**What to produce:** What you return should match every record exactly, with the images removed.

Collected data entries:
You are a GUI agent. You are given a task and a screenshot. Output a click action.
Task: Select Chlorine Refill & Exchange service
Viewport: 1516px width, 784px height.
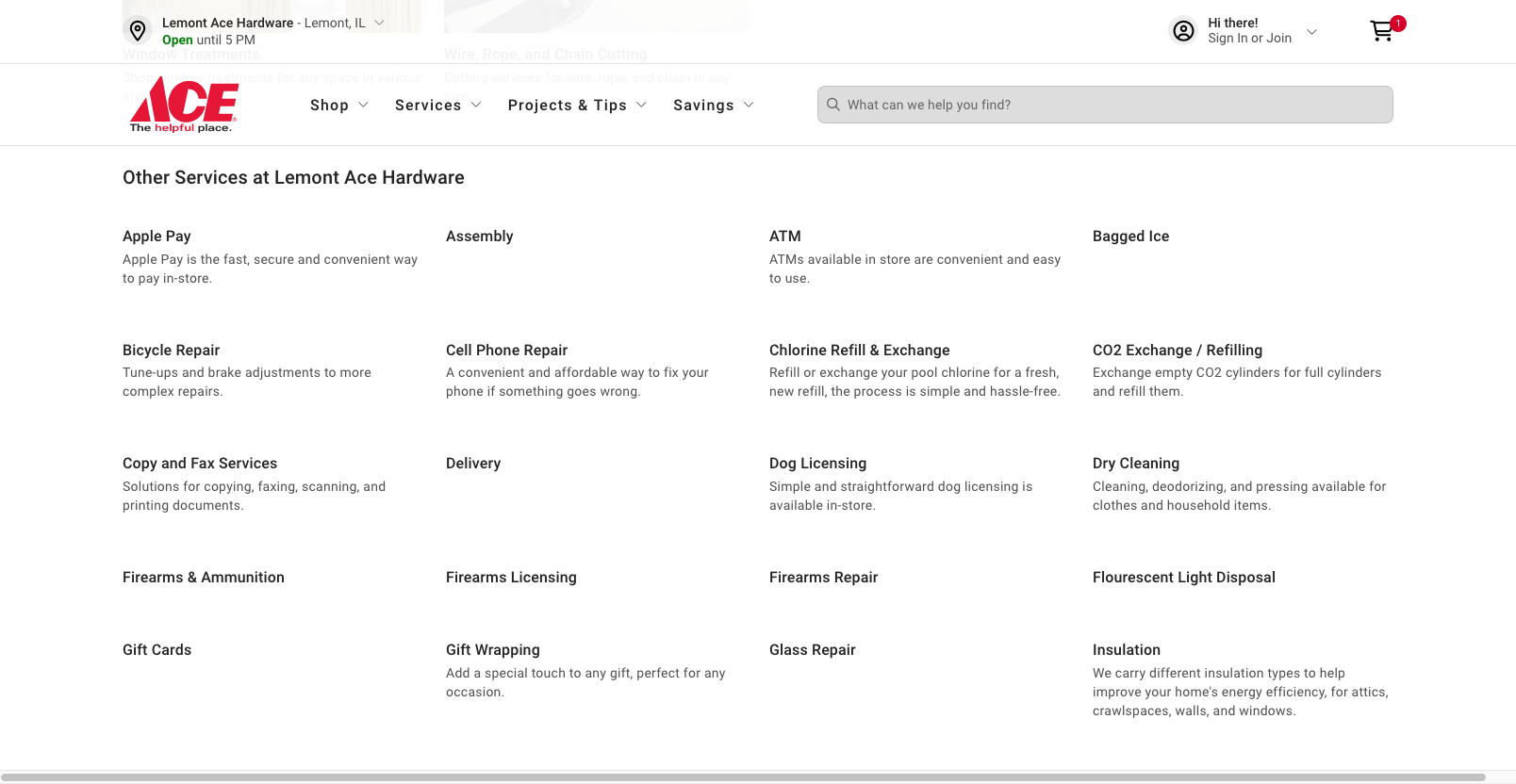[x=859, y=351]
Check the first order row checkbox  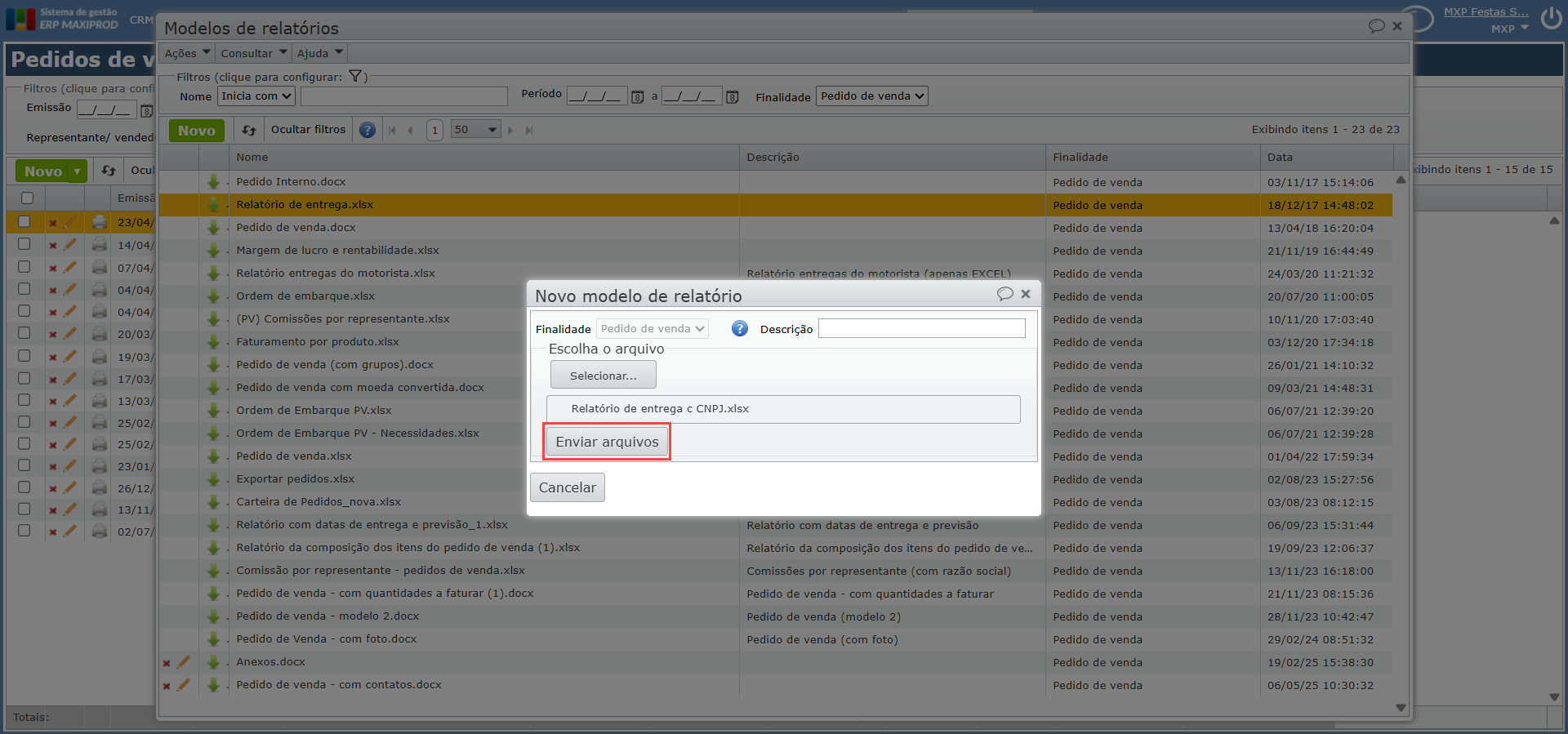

**Response to the exercise:**
You are a GUI agent. You are given a task and a screenshot. Output a click action.
Task: Select Chlorine Refill & Exchange service
Viewport: 1516px width, 784px height.
[x=859, y=351]
Check the first order row checkbox  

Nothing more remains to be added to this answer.